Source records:
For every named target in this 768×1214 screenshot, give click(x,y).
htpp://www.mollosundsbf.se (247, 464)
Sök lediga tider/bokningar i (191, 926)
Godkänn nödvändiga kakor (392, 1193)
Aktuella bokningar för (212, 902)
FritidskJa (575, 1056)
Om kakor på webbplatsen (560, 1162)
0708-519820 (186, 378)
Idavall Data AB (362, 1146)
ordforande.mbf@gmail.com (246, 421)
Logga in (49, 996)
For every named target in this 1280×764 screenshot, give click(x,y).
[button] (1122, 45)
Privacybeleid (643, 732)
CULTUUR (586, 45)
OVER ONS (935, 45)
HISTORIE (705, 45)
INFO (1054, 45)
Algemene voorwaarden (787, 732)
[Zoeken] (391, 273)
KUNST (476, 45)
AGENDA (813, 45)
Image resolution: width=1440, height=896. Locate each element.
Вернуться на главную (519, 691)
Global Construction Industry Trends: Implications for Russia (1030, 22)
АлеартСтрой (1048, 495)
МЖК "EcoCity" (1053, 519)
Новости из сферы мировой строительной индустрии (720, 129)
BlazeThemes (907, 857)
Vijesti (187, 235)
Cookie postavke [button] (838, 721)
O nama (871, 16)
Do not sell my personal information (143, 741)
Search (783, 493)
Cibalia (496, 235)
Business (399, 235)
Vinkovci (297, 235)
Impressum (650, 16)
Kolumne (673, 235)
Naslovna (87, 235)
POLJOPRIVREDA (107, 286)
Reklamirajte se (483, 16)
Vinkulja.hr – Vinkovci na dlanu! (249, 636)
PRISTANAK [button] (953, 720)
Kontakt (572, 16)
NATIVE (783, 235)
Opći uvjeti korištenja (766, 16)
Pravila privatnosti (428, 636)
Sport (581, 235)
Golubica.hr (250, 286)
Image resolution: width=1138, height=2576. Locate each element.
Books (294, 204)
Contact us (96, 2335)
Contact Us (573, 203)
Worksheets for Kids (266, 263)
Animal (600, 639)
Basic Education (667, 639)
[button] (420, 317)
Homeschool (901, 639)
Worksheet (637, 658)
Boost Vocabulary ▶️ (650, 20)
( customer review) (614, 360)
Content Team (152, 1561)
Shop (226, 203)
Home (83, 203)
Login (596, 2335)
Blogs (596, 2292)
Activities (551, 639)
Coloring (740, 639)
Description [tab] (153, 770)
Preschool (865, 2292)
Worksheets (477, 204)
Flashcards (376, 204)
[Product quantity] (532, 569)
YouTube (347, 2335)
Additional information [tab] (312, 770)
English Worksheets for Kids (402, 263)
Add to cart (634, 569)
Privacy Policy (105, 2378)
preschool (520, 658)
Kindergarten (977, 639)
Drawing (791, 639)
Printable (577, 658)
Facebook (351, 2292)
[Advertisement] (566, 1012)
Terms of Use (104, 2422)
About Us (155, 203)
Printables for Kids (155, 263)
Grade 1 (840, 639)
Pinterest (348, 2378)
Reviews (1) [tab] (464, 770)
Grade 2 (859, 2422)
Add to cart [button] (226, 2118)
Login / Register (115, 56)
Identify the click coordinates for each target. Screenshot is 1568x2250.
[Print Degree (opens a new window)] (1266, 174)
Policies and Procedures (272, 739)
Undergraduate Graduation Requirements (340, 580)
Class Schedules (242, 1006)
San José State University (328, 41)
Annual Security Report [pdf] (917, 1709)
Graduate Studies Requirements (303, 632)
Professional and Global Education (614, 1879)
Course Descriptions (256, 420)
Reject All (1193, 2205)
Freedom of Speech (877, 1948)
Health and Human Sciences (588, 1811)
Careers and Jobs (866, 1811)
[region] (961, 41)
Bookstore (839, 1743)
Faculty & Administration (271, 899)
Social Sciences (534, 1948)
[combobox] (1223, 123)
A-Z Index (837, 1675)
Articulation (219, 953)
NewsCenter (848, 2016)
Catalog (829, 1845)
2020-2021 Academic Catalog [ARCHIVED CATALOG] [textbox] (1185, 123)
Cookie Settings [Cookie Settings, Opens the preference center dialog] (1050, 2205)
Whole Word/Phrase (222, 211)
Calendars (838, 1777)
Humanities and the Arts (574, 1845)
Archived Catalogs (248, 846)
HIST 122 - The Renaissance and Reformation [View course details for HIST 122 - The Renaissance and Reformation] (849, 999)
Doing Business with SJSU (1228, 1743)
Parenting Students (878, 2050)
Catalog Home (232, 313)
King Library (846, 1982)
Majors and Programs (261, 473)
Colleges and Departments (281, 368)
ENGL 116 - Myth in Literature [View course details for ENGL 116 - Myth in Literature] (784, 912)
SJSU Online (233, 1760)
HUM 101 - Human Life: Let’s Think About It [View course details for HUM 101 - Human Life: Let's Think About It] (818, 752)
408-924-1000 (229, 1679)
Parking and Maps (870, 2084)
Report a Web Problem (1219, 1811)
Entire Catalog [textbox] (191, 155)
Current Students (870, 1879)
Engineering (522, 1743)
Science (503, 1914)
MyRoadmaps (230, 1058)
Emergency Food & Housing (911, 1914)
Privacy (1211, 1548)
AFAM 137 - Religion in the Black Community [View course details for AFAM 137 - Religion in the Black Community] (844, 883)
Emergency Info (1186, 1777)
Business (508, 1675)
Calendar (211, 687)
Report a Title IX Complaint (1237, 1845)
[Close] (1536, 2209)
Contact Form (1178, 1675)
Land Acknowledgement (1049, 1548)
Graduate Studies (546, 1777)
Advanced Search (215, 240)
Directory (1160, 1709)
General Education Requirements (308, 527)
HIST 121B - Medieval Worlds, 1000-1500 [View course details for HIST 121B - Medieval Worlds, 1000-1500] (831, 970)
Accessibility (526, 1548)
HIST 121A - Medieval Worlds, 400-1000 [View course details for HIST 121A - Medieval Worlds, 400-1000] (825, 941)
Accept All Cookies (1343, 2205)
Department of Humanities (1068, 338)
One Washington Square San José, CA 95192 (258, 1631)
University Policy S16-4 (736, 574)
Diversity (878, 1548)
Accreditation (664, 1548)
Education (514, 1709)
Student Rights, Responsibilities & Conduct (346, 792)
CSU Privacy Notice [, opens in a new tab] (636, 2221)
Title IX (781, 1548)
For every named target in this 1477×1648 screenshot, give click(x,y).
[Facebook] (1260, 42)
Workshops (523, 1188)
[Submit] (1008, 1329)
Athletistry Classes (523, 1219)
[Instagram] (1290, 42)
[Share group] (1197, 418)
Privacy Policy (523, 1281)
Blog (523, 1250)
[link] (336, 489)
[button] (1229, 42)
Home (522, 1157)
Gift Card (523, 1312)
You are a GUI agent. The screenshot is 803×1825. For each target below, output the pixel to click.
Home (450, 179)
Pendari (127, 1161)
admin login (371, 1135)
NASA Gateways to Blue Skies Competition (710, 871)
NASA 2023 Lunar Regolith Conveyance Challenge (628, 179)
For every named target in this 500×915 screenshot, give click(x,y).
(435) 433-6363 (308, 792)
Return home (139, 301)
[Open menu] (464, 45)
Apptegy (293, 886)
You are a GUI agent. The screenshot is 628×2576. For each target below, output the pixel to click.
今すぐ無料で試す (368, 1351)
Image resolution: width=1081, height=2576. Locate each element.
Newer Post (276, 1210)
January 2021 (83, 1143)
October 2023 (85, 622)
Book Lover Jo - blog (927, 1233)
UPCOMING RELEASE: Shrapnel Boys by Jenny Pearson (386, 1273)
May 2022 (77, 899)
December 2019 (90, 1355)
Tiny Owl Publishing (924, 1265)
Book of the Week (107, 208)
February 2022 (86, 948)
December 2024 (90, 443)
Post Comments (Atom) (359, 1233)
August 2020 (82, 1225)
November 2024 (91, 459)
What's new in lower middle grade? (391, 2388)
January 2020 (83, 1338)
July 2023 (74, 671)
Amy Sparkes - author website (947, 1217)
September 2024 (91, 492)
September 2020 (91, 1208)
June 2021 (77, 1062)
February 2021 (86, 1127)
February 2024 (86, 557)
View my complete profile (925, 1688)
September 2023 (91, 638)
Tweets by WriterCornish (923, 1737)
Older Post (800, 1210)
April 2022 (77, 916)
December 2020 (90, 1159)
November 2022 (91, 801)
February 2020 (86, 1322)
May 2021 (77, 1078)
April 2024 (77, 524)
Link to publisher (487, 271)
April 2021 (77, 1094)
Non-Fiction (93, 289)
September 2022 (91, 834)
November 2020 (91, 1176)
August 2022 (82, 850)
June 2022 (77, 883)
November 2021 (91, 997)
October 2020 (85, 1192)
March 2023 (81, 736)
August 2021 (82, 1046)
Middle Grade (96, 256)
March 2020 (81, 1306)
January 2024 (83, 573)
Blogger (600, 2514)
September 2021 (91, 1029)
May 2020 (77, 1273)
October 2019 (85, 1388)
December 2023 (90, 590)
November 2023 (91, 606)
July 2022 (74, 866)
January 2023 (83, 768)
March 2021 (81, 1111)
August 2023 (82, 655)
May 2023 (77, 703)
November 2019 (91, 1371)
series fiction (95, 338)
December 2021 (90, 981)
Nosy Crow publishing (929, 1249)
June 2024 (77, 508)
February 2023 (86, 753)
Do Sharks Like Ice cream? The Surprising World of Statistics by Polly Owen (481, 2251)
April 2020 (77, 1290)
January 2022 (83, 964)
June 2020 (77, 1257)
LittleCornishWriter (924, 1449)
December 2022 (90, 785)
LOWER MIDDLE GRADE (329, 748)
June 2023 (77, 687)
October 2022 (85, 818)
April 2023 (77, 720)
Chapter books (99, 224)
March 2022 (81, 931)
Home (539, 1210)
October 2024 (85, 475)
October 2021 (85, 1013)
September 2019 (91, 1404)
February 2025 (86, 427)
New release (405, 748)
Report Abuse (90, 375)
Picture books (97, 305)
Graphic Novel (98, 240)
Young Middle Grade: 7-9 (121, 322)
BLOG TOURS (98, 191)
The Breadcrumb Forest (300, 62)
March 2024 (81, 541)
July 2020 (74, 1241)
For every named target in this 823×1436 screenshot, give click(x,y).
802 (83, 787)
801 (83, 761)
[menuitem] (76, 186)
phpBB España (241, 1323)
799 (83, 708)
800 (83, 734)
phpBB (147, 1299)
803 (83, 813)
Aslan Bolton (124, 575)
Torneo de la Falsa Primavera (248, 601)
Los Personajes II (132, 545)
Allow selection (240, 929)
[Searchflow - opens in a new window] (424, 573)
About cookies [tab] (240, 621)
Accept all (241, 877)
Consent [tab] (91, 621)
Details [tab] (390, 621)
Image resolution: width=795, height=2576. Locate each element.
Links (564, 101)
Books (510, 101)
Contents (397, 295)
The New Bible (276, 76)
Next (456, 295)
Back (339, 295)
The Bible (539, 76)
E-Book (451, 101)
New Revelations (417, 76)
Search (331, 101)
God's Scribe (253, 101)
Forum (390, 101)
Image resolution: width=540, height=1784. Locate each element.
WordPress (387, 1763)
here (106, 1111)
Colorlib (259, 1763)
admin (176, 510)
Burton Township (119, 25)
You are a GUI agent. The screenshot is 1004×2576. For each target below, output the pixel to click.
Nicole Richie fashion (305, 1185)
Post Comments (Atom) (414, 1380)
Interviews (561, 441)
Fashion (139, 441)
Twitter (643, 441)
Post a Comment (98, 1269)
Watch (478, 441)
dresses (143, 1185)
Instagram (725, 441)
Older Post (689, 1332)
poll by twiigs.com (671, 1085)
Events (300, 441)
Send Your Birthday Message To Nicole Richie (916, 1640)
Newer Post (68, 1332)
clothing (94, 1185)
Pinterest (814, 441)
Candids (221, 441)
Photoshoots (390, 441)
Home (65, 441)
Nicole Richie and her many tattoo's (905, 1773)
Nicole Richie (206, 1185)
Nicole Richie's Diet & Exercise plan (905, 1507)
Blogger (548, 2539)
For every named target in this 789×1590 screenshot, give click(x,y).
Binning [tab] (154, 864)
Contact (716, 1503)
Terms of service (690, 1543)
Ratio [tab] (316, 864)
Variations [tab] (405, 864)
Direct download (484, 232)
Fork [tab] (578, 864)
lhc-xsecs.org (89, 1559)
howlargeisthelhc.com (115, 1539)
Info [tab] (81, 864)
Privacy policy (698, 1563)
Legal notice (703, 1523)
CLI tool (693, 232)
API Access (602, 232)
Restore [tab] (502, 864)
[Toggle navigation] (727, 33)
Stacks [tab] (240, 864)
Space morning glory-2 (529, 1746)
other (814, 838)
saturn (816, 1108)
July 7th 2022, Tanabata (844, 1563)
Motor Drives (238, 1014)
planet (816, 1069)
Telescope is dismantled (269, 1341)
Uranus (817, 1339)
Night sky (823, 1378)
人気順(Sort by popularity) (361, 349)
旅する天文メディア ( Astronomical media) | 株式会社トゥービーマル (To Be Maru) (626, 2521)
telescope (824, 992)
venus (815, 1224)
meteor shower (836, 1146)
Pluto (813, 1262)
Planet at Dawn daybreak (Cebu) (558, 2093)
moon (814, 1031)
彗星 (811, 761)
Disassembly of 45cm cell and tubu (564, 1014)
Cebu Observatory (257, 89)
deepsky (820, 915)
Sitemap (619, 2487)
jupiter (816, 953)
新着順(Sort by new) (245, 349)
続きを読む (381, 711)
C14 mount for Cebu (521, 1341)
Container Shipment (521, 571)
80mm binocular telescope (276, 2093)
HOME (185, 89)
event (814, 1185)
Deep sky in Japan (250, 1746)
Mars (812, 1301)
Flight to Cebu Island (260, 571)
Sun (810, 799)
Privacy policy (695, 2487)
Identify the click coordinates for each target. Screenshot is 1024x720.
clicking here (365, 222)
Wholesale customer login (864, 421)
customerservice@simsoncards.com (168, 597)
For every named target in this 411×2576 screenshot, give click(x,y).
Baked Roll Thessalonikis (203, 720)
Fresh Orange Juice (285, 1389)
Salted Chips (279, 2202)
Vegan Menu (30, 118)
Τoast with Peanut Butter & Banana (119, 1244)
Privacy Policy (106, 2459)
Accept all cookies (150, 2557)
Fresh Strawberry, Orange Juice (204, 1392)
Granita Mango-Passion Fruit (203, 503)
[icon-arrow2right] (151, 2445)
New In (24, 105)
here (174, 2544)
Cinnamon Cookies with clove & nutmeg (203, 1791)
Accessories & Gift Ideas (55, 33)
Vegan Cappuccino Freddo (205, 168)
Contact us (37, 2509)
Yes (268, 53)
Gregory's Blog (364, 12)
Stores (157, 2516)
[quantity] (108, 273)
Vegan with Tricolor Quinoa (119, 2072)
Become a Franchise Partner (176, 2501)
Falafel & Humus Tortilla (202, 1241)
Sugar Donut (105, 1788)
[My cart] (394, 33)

• _Exercise goal_:
Count the lines in the listing above that contain the string "July", and reply with only that number.

• _Response_:
4